■ MATERIAL SUPPLIED:
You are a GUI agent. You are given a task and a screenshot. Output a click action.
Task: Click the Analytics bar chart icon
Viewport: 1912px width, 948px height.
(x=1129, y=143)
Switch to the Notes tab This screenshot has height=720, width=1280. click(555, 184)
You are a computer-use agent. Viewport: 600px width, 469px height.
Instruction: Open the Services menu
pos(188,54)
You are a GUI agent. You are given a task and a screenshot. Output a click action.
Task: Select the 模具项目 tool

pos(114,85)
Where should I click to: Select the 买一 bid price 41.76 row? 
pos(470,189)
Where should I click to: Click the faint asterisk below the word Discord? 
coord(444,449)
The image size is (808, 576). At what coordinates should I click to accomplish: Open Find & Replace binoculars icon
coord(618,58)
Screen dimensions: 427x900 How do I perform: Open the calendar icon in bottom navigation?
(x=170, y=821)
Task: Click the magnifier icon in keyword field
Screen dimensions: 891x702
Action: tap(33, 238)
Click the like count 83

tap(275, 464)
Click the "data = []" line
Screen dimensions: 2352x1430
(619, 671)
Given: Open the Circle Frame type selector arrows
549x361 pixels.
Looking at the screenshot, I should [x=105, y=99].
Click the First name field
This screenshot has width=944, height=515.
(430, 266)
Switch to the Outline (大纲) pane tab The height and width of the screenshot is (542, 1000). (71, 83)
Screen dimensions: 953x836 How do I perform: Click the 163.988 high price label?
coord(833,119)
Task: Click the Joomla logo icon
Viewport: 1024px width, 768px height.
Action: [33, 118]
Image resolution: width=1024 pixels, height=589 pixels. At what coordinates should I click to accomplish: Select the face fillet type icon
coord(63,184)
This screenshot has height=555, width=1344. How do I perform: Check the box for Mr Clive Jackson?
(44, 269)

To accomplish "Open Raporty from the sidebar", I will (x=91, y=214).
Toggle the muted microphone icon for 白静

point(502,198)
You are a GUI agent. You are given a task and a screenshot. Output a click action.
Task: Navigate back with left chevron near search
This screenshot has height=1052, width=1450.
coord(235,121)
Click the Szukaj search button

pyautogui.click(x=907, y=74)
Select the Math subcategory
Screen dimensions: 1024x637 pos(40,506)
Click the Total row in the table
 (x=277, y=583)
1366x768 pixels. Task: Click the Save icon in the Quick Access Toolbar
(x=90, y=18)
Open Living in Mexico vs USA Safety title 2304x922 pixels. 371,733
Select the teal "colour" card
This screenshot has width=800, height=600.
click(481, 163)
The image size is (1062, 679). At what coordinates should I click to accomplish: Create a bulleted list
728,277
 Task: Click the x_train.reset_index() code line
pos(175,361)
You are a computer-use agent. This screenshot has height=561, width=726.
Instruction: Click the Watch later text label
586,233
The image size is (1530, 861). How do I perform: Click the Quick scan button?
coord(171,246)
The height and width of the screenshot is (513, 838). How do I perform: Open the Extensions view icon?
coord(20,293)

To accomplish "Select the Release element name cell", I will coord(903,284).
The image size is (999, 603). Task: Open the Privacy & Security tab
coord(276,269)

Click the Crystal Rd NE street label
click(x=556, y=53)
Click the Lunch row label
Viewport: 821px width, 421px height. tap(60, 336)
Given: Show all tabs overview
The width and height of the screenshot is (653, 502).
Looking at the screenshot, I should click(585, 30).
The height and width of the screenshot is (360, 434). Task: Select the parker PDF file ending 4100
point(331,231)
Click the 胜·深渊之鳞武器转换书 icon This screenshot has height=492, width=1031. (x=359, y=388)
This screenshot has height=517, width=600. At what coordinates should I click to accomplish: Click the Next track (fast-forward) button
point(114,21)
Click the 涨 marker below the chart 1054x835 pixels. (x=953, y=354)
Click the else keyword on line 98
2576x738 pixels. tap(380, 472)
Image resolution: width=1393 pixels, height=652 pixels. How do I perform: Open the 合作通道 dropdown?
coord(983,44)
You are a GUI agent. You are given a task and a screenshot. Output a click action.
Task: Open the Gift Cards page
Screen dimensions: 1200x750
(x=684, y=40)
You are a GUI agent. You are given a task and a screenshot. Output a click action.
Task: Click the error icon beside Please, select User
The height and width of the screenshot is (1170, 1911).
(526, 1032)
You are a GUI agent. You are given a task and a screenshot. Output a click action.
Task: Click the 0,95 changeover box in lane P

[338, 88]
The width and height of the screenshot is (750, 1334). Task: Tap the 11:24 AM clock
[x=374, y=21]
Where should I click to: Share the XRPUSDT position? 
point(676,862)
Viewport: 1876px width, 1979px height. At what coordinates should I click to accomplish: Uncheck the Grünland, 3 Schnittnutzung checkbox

■ TASK DESCRIPTION:
Starting at the line above that contains "Switch to the Outline", write out each line exactly until the line that contains "Task: Navigate back" has been written, and stop there.

■ RESPONSE TO THIS TASK:
Switch to the Outline (大纲) pane tab The height and width of the screenshot is (542, 1000). (71, 83)
Screen dimensions: 953x836 How do I perform: Click the 163.988 high price label?
coord(833,119)
Task: Click the Joomla logo icon
Viewport: 1024px width, 768px height.
Action: [33, 118]
Image resolution: width=1024 pixels, height=589 pixels. At what coordinates should I click to accomplish: Select the face fillet type icon
coord(63,184)
This screenshot has height=555, width=1344. How do I perform: Check the box for Mr Clive Jackson?
(44, 269)

To accomplish "Open Raporty from the sidebar", I will (x=91, y=214).
Toggle the muted microphone icon for 白静

point(502,198)
You are a GUI agent. You are given a task and a screenshot. Output a click action.
Task: Navigate back with left chevron near search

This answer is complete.